===== EXTRACT TO READ =====

The firm aims to acquire existing retail assets, whether on or off market, and over a 5–7-year hold period, improve tenant quality and occupancy, roll below market rents to market, and enhance value through strategic capital improvements and institutional management.
MAPLEWOOD PLAZA – THE DETAILS
Legacy Retail Partners has recently identified a potential acquisition target: Maplewood Plaza, a 2009-built, 20,000-square-foot retail center located in an established suburban market of Chicago, IL. The submarket boasts strong population, income, and job growth and has a relatively low 4.1% neighborhood retail vacancy rate. The property has averaged 93.4% occupancy over the past 15 years.
Despite the strong supply and demand dynamics, two tenants recently vacated, leaving the center currently 70% occupied with a mix of local and national tenants. The current out-of-state private owner has struggled with management inefficiencies and lacks the capital needed for necessary capital expenditures and leasing costs, resulting in below-market occupancy and rents.
Attachments:
- Maplewood Plaza – Economics (Excel file).
General Assumptions:
- 60-month hold period (61 periods including month 0).
- Analysis start (Month 0): 12/31/2024.
- Use monthly periods, with periods ending on the last day of each month.
Acquisition Assumptions:
- Asking Price: $6,050,000.
- Due Diligence and Legal Cost: $40,000.
- Closing Cost: $25,000.
- Deferred Maintenance: $250,000 spent straight-line in months 1 – 4.
Operating Assumptions:
- All tenants roll to market at lease expiration.
- Suite 104 leases at $25/SF in month 3, suite 109 leases at $25/SF in month 6.
- 3% annual market rent growth.
- Leasing Assumptions:
- Renewal probability: 75%
- Tenant Improvements: $12.50 (new) / $6.25 (renew)
- Leasing Commissions: 6% of base rent (new) / 0% of base rent (renew)

===== SOURCE MATERIAL =====

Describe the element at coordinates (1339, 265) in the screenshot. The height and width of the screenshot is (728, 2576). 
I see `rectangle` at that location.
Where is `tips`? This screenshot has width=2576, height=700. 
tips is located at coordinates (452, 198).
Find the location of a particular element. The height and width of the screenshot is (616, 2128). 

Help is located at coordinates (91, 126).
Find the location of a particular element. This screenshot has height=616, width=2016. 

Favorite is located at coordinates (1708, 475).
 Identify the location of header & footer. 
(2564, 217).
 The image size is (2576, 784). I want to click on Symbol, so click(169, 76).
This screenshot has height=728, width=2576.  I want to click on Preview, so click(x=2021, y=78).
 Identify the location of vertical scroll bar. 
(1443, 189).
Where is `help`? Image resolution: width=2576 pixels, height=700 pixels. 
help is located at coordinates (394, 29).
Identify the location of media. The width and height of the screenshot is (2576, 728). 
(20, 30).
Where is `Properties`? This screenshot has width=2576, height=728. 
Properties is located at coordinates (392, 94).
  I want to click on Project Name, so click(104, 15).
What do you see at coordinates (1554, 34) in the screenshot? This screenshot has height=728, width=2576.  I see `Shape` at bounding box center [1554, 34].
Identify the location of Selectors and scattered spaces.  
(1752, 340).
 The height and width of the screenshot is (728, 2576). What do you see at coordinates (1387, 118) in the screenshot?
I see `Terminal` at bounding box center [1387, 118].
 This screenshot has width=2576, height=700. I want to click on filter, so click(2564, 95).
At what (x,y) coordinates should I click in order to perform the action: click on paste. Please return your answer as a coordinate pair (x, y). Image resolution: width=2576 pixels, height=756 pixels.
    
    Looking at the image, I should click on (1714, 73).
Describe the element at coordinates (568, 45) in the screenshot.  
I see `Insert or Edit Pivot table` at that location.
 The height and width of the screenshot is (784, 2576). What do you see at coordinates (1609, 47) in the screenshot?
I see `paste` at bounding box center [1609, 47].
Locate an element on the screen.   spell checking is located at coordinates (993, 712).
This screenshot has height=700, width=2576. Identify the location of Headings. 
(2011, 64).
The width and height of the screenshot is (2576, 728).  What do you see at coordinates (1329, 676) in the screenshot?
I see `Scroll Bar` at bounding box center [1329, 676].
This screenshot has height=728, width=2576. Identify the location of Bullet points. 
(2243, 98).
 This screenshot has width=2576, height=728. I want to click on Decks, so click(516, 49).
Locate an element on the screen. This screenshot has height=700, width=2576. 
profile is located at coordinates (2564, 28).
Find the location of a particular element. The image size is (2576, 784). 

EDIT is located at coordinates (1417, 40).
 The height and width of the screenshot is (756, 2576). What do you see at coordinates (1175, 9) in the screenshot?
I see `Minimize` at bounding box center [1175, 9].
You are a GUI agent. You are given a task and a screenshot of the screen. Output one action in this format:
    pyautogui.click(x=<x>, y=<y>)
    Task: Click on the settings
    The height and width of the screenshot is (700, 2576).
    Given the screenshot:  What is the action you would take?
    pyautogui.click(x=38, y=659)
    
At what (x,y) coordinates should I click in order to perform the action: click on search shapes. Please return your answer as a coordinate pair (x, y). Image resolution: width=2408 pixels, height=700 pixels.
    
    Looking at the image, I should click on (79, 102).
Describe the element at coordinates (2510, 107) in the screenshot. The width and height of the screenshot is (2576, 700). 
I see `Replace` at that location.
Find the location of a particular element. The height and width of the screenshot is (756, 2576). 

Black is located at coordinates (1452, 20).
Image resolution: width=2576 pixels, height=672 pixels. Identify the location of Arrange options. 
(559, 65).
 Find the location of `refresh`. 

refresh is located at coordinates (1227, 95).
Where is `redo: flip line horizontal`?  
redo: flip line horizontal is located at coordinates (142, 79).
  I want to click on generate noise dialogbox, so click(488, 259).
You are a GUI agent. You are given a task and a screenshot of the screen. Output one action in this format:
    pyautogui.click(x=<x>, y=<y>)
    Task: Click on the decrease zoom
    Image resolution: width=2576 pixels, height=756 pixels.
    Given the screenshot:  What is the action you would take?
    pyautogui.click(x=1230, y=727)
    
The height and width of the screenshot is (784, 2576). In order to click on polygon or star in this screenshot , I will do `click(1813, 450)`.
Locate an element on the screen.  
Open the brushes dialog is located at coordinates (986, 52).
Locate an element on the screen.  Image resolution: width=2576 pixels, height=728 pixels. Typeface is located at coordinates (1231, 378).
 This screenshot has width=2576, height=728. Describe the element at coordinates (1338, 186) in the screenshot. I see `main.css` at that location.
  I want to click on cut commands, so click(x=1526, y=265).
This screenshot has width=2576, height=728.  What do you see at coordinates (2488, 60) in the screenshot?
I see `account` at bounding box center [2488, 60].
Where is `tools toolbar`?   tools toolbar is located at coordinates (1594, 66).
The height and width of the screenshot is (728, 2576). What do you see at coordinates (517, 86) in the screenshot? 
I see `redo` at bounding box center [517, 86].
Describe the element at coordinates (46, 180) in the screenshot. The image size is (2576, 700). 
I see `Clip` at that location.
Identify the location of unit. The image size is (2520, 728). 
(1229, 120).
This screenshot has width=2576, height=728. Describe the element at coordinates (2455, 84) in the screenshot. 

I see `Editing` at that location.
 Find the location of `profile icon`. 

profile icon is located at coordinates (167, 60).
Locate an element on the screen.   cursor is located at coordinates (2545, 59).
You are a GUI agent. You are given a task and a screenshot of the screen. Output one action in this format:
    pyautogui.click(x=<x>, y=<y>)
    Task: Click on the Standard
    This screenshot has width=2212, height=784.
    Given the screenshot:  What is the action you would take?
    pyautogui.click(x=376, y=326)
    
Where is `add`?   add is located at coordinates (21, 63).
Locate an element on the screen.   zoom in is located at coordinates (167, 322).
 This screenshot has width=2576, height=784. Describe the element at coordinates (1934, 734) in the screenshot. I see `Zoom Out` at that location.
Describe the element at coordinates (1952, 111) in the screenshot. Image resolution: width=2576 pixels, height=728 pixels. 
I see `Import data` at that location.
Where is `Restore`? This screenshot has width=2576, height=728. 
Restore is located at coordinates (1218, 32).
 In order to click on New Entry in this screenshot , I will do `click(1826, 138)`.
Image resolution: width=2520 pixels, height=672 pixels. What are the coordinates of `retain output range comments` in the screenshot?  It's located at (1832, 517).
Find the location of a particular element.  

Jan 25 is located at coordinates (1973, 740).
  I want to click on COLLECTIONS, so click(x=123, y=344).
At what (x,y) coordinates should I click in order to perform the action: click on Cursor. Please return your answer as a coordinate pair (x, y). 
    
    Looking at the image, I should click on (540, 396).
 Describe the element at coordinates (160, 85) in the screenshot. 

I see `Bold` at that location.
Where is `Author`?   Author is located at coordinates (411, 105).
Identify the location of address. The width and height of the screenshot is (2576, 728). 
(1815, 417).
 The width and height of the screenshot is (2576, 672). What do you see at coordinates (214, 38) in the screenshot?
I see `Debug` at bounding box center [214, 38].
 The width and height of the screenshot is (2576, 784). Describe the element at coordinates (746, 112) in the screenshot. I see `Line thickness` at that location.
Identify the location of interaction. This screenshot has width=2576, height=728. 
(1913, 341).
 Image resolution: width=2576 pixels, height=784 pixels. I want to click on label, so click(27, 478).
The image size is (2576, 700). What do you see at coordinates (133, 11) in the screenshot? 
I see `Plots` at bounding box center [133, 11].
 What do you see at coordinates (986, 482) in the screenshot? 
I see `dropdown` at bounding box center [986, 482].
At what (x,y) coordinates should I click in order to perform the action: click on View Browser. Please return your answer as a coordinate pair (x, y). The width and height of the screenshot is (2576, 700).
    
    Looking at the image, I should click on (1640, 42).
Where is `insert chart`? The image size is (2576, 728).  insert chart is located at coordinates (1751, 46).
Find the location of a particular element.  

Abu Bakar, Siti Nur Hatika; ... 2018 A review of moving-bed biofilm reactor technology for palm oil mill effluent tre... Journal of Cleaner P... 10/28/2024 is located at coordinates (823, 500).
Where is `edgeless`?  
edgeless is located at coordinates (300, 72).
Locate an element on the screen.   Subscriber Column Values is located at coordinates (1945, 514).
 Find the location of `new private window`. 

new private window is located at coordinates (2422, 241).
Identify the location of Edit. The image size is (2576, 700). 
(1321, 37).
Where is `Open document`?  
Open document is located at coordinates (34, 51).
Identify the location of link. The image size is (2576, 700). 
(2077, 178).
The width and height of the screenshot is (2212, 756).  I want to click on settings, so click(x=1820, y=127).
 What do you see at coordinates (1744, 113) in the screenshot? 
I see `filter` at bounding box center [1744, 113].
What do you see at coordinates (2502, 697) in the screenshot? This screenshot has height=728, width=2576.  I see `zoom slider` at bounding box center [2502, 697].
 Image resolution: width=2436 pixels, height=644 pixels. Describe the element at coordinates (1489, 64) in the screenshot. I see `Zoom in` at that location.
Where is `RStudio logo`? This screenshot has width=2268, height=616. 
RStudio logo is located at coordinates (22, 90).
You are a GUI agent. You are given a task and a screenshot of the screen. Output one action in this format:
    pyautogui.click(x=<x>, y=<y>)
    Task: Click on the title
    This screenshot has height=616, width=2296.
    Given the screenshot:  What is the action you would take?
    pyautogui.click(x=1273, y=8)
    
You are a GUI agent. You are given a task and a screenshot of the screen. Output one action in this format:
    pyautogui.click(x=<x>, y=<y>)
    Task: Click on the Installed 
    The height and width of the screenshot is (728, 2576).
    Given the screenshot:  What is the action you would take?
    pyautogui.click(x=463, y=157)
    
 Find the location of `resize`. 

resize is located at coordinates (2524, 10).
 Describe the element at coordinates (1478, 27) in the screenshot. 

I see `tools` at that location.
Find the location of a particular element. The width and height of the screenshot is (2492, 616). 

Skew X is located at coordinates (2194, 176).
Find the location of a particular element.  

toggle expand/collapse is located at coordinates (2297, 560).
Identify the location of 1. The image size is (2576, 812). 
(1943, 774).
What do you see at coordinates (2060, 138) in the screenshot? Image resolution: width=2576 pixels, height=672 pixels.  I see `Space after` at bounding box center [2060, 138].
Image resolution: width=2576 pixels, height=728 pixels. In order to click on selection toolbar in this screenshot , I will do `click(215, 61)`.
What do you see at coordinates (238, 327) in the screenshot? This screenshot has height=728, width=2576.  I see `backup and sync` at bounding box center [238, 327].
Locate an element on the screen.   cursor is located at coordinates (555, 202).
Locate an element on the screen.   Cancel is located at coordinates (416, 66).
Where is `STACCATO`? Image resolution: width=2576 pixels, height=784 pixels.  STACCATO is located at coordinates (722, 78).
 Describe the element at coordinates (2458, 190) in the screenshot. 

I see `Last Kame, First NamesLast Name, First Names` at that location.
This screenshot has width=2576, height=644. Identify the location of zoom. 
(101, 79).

=====

* **TASKS TO PERFORM**:
a - What neighborhood retail vacancy rate does the Maplewood Plaza brief report for the submarket?
b - List every acquisition assumption in the Maplewood Plaza brief, with its stated amount.
c - Print the Maplewood Plaza brief between "- Deferred Maintenance: $250,000" and "(new) / $6.25 (renew)", inclusive.
The entries are not required for any of this work.

* **ANSWERS TO THIS EXERCISE**:
a - 4.1%

b -
- Asking Price: $6,050,000
- Due Diligence and Legal Cost: $40,000
- Closing Cost: $25,000
- Deferred Maintenance: $250,000, spent straight-line in months 1–4

c -
- Deferred Maintenance: $250,000 spent straight-line in months 1 – 4.
Operating Assumptions:
- All tenants roll to market at lease expiration.
- Suite 104 leases at $25/SF in month 3, suite 109 leases at $25/SF in month 6.
- 3% annual market rent growth.
- Leasing Assumptions:
- Renewal probability: 75%
- Tenant Improvements: $12.50 (new) / $6.25 (renew)